Many of the tech behemoths utilize Hadoop. Among the most recognizable Hadoop user base are:
Google formerly used MapReduce — which makes sense since they created MapReduce over a decade ago. However, Google is not known for resting on its laurels, so the tech brainiacs switched to deploying Cloud Dataflow in lieu of MapReduce. Regardless of Google’s transition, plenty of enterprises continue to use the Hadoop system (including MapReduce). Thus, learning how to use Hadoop’s core functions along with its additional software integrations continues to be valuable knowledge for a data scientist.
Where to Get Started with Hadoop
Often, when jumping into a new career, there exists a “chicken and egg” problem: you need the experience to be considered for the job, but having on the job experience is primarily the way to gain the required knowledge. Fortunately, for just about everything data science related, we are in the open source age where would-be learners can find tutorials and massive online open courses (MOOCs) that are freely available (or learners can earn certificates for a small-ish fee).
- Coursera offers a Big Data specialization that includes a specific course on the Hadoop Platform. Big Data Essentials, Big Data Analysis, and Data Science at Scale also provide ample information and practice for Hadoop software. Learners can either audit the courses for free or pay to access all course materials (for some courses, auditing doesn’t include completing quizzes and assignments).

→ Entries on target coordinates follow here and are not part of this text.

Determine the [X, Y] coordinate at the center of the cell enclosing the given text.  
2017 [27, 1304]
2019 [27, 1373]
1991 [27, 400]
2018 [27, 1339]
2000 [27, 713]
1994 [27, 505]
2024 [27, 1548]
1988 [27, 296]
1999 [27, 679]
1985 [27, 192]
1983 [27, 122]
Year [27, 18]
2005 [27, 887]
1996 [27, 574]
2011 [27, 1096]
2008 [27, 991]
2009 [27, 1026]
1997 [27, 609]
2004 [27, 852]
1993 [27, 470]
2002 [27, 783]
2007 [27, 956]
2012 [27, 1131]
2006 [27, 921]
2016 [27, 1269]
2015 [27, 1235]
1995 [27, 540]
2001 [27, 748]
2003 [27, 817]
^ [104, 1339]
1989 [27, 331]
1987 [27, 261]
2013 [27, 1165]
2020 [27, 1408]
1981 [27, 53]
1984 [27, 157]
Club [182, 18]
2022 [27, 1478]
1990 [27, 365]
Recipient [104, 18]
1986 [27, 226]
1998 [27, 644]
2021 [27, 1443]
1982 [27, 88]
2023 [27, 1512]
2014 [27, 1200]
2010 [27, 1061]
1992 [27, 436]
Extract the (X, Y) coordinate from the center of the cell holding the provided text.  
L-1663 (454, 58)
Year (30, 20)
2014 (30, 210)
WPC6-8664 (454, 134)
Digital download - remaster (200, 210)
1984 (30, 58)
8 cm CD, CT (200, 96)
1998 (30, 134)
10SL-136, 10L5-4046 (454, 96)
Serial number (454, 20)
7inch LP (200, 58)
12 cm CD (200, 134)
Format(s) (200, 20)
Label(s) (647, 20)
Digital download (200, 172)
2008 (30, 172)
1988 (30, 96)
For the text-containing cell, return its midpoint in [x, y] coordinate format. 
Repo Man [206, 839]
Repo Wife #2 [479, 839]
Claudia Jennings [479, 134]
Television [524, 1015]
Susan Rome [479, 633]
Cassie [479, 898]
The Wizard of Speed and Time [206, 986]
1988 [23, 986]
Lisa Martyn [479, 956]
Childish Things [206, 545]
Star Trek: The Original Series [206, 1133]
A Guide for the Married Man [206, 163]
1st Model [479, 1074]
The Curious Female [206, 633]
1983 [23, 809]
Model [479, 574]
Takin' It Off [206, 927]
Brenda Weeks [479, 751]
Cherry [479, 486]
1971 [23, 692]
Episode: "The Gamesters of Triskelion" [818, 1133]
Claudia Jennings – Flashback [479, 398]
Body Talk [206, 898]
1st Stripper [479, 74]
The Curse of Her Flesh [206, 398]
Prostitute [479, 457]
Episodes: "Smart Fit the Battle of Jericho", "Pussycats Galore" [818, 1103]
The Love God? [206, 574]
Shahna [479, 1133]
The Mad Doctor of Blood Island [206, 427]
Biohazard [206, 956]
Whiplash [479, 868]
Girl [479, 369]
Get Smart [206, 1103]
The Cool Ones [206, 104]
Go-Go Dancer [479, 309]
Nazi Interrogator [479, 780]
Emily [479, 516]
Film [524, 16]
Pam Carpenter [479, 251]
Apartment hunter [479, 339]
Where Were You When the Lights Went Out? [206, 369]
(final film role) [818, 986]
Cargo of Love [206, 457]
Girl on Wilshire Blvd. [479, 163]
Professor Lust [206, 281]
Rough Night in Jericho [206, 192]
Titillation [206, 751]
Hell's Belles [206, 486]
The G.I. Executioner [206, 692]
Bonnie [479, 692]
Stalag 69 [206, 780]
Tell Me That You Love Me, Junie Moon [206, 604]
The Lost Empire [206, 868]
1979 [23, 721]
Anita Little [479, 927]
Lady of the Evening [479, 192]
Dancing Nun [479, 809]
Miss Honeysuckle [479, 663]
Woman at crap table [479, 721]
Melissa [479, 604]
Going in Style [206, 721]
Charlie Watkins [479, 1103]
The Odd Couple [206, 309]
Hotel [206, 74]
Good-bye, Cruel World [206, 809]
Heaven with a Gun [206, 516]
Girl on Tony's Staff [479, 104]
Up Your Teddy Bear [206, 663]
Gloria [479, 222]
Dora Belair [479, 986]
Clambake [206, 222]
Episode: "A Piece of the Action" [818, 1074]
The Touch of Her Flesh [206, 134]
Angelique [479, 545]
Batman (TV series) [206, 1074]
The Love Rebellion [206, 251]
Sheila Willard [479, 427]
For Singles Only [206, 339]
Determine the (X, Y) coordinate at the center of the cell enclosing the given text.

- edX has courses in Big Data and an Introduction to Apache Hadoop offered by the Linux Foundation. Most, if not all, of the edX course offerings can be completed free of charge. Learners won’t receive a certificate, but they’ll still have access to the video lectures and other course materials.
- Udemy has a selection of Hadoop offerings that are either free or at a reasonable cost. Since these are courses created by individuals rather than official academic institutions, the mileage may vary in terms of overall quality.
- Udacity has partnered with Cloudera to offer an Intro to Hadoop and MapReduce course at no cost to the learner: it’s absolutely free. However, they recommend that learners have at least introductory knowledge of computer science.
It’s important to note that being a data scientist requires curiosity. While data science is an emerging industry, it’s situated at the nexus of at least two sectors that are continually evolving: business and technology. Both sectors are driven by innovation, and the insight data scientists derive from the vast data pools (or data oceans) is fundamental to an enterprise’s progress. The courses above are only the beginning of the lifelong learning that is data science.